博多座文楽公演「心中天の網島」

今年も行ってきました、博多座文楽公演。
今年の夜の部は「心中天の網島」と「勧進帳

■心中 天の網島

遊女との恋が真剣であれば、それが身の破滅、甘やかなる道行きに繋がるのが「江戸」の文化というもの。
しかし、妻おさんからの切々とした手紙にうたれた遊女小春は、紙屋治兵衛に自分の心を偽って愛想づかしをし、彼を身の破滅から救おうとする。
一方、小春の心意気を知ったおさんは、その愛想づかしの種明かしをして、治兵衛に小春を救ってやってくれとかき口説く。
しかし、そこへおさんの実父がやってきて、おさんを離縁させて無理矢理ひきとってしまう。
絶望する治兵衛の前に様子を見に来た小春が表れるも、連れ戻しにきた恋敵太兵衛に拐かされそうになる。刃傷とともに太兵衛を殺した二人は死の道行へと走り出す。

実際の心中事件を題材にした実録モノ。といっても物語そのものは、心中から離れて稀代の劇作家の想像力が奔放に作り出したもの
もちろん、現代では理解し難い江戸の道徳律といったものに貫かれてはいるんだけど、さて、それで終わらない近代的な人間の心理のアヤといったものが見え隠れするのが近松のスゴイところ。
タツにくるまって拗ねているバカ息子治兵衛なんて、ダメ男の典型というか。21世紀の世の中にも山ほどいそうな。
おさんにしろ、小春にしろ、ホントのところこのダメ男に執心しているのか、それとも女の意地を貫くことに固執しているのか。自分たちですらわからないのかも、と思わせる。けれど、女としての、妻としての、愛人としてのお互いの生き方と意地だけは譲れぬ「女の戦い」と「女の連帯」。
犠牲となってひとり死のうとする小春の心情を、真に理解し、裏切ることができないのはおさんだけなのだ。

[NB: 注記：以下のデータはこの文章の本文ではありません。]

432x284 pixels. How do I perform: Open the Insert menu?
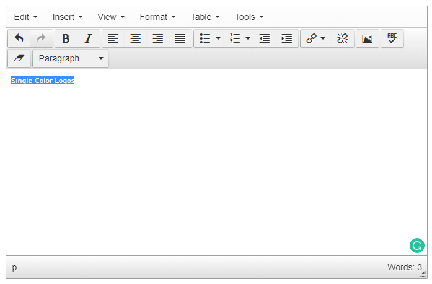click(68, 17)
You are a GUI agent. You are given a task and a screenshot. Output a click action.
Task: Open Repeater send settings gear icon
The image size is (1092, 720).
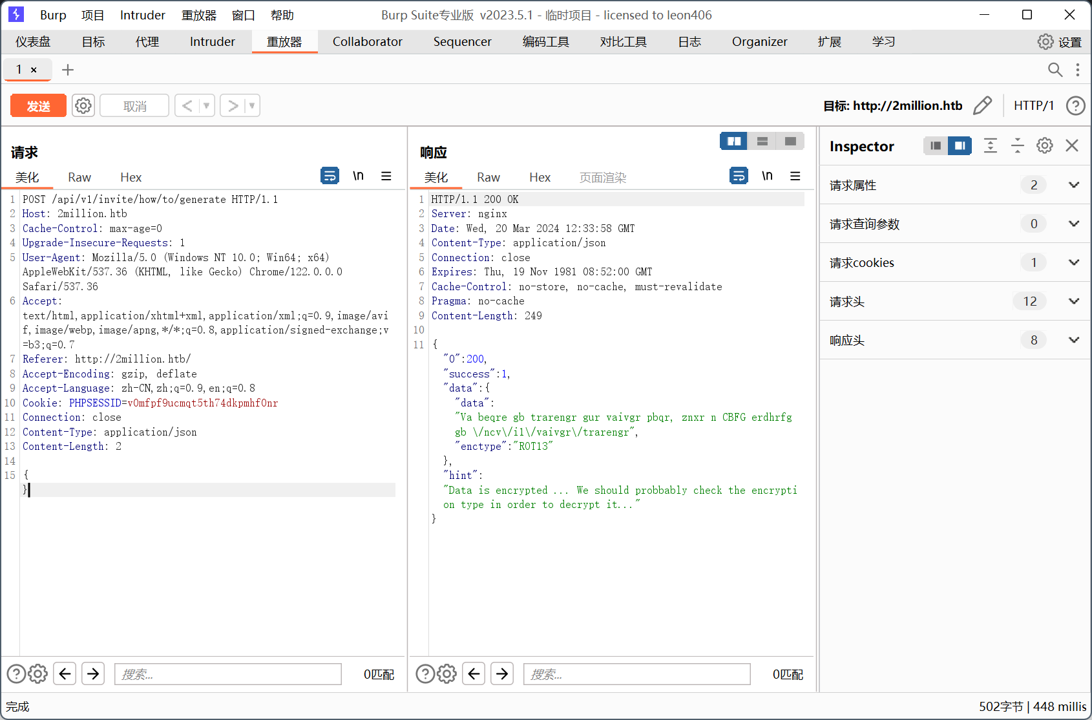(83, 105)
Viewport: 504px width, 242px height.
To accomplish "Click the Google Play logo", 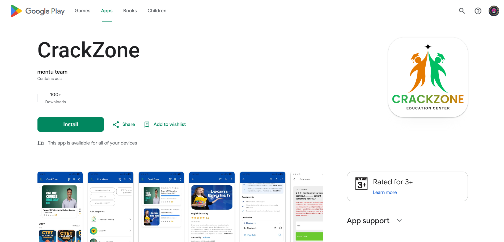I will 37,11.
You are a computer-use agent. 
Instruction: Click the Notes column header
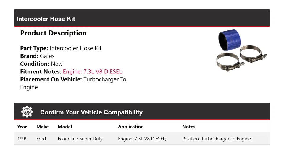189,127
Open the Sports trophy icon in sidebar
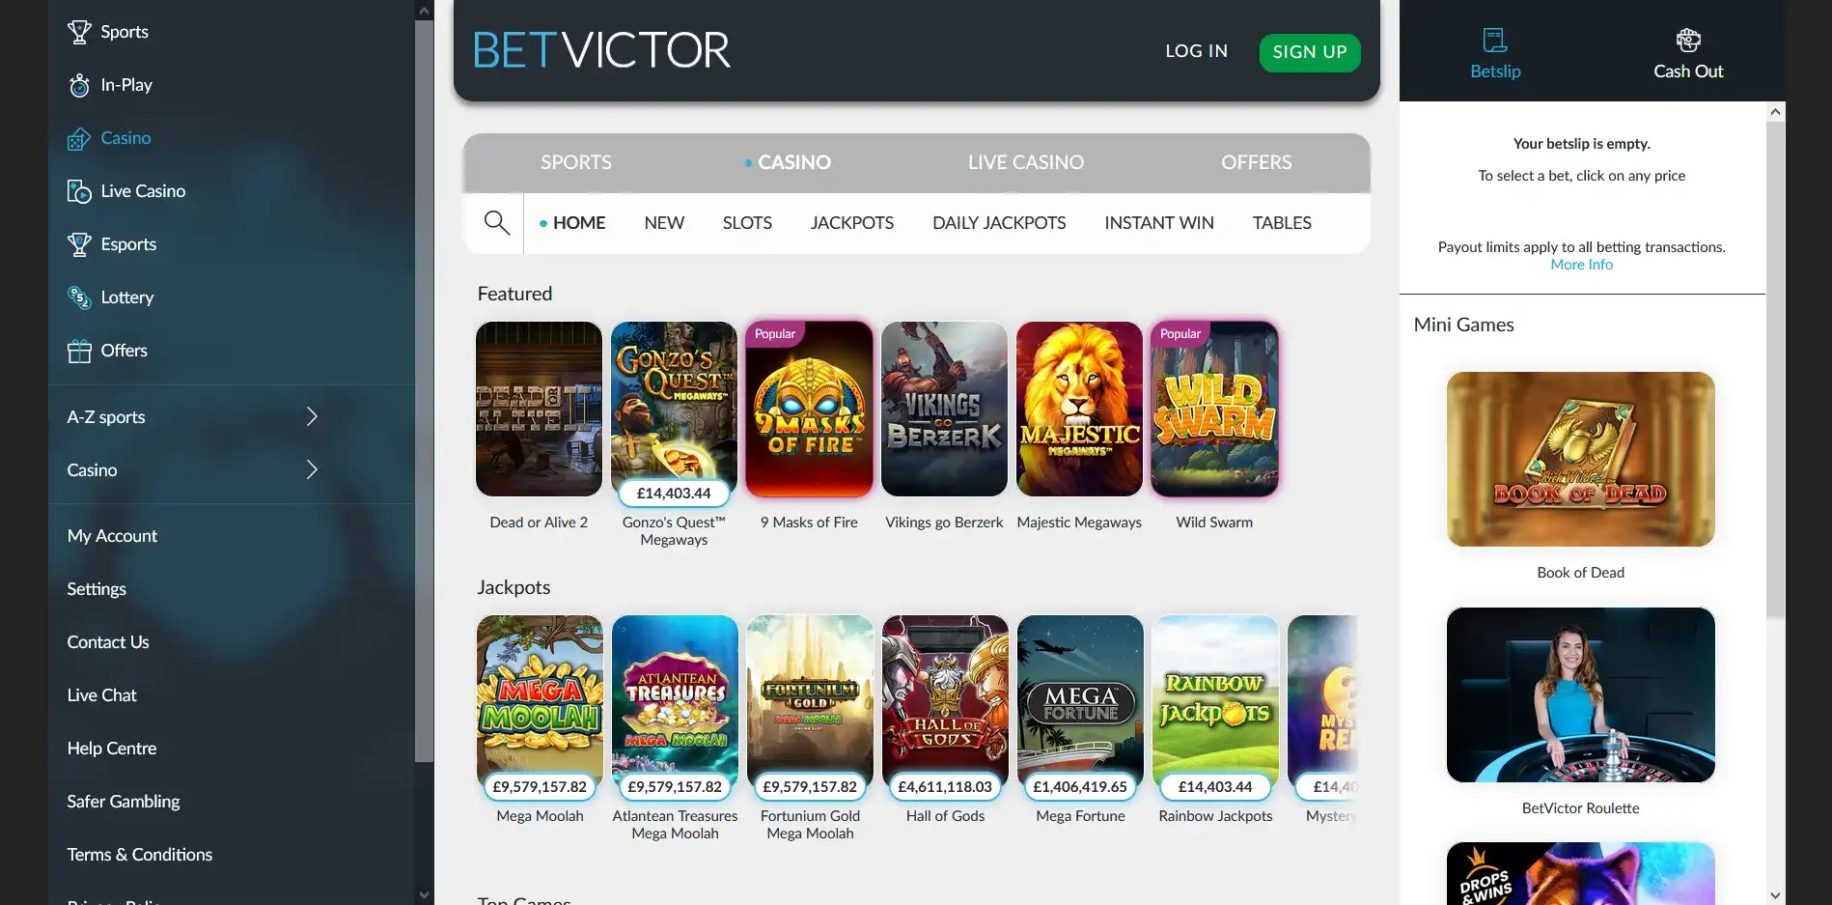This screenshot has width=1832, height=905. click(x=79, y=32)
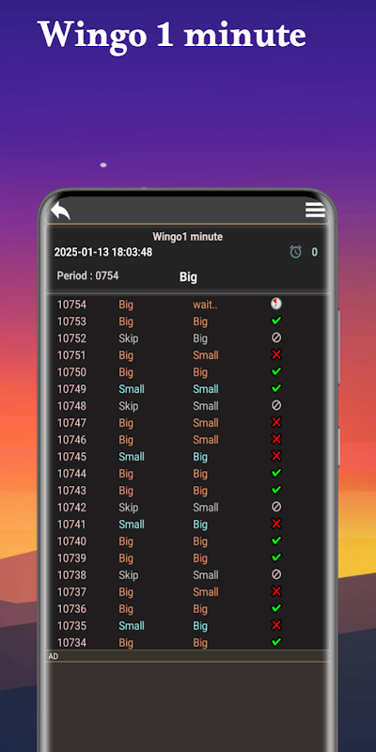Viewport: 376px width, 752px height.
Task: Click the pending clock icon for period 10754
Action: (x=276, y=304)
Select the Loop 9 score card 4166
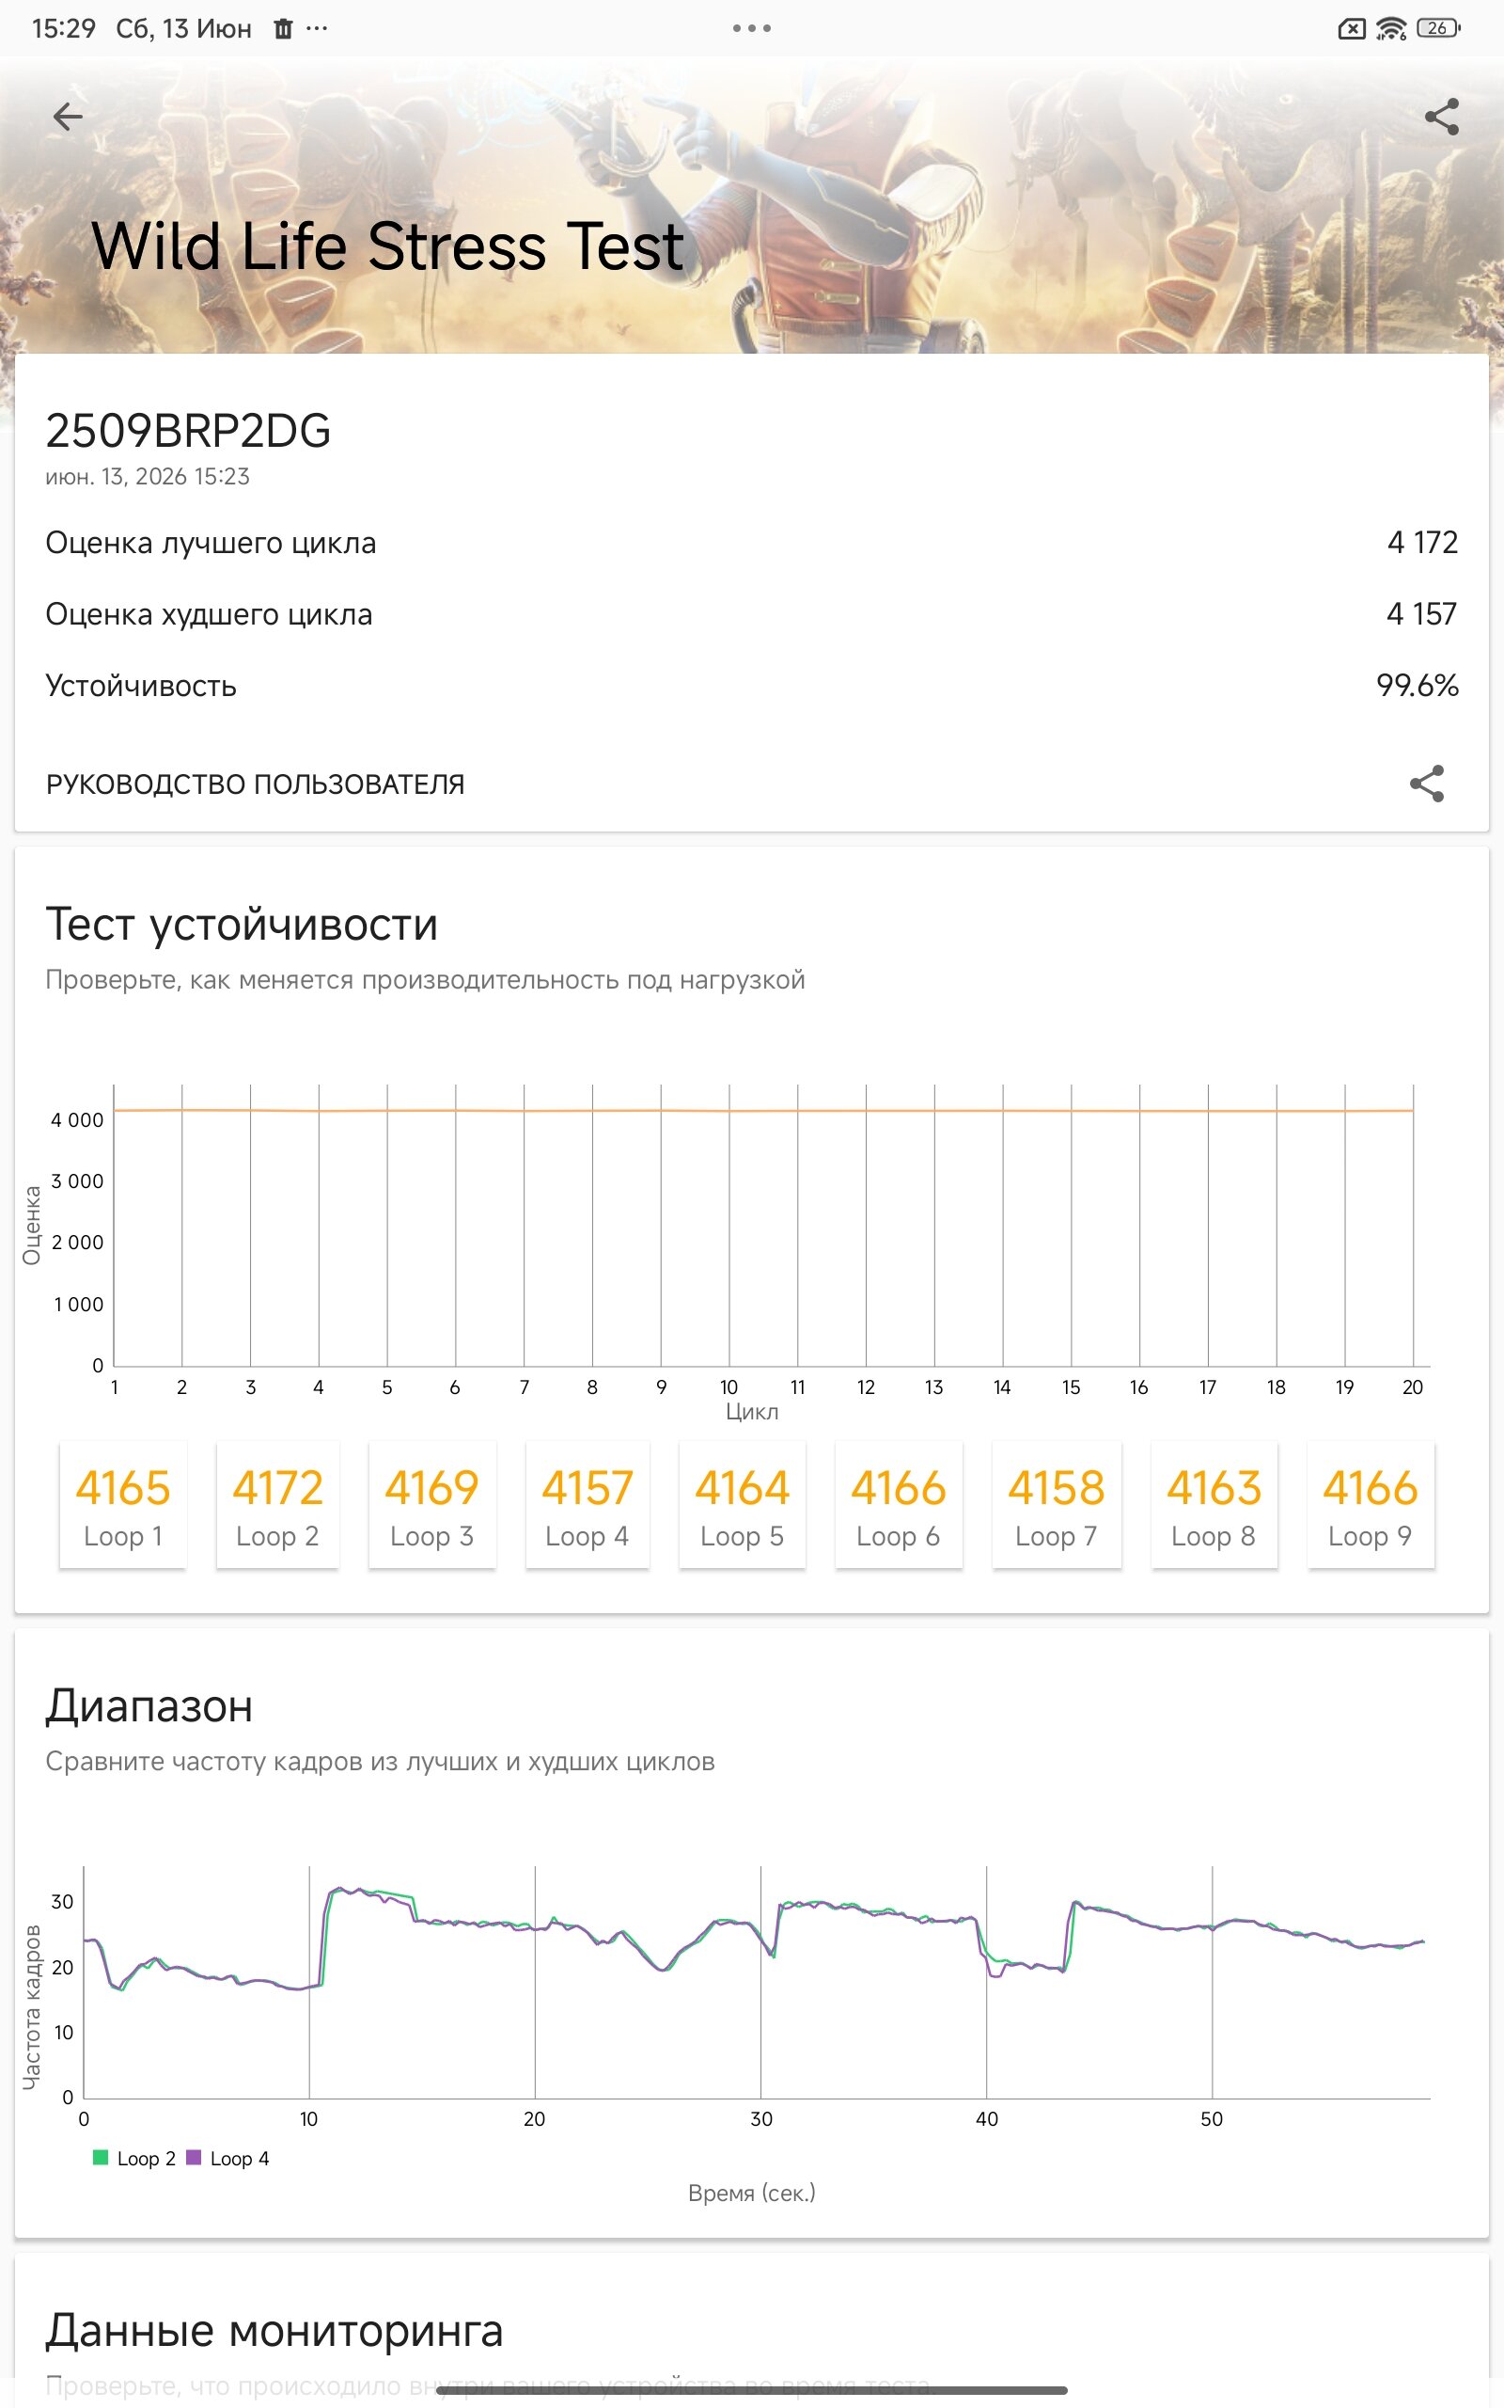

その行き方を互いに示す女伊達。「女房の懐には鬼が住むか、蛇が住むか?」とおさんは治兵衛にかき口説くが、まことに女の懐に住むのは、「鬼神の如き覚悟」と「人としての筋」なのだ。
もちろん演劇なので、脚本そのものは破綻しているけれど、義太夫の名調子とそれにあわせた三味の胸かきむしる音色とが、その破綻を破綻とせずにクライマックスまでひた走る。
ドラマのドラマとなすものは、いつの世も変わらぬものらしい。

勧進帳

おなじみの勧進帳。奥羽に逃れる義経主従が安宅の関で、関守富樫にあやしまれ。それを弁慶の機転で切り抜ける、というお話。白紙の勧進帳を堂々と読んでみせたり、主人に手をあげて、義経の身分を隠そうとしたりと、弁慶の大活躍

こちらのほうが、歌舞伎でお馴染みのアレ、といった感じ。「心中天網島」のほうが、比較的地味な演目なので、義太夫も三味線も大勢での華やかなかけあいでフィナーレを飾る趣向だ。
ま、東北ではないので、義経公がでてくればOKとはならないんだけどね(^^;;
弁慶オンステージという感じで、宙を走る弁慶の動きだけで見せるのはさすが。
ただ、義太夫の技術がまだまだ発展途上なのか、複数をひとりでこなしてかつそこに義太夫がいることを忘れさせるといった人間国宝の技術にはいたってない。ついつい喋っている義太夫のほうに目が向いてしまう。比較は酷な話しだし、若手が中心の陣容だったので、まあ、これから、ということなのでしょう。

来年は「ミス・サイゴン」のために文楽公演はお休みらしいです。しょぼーん。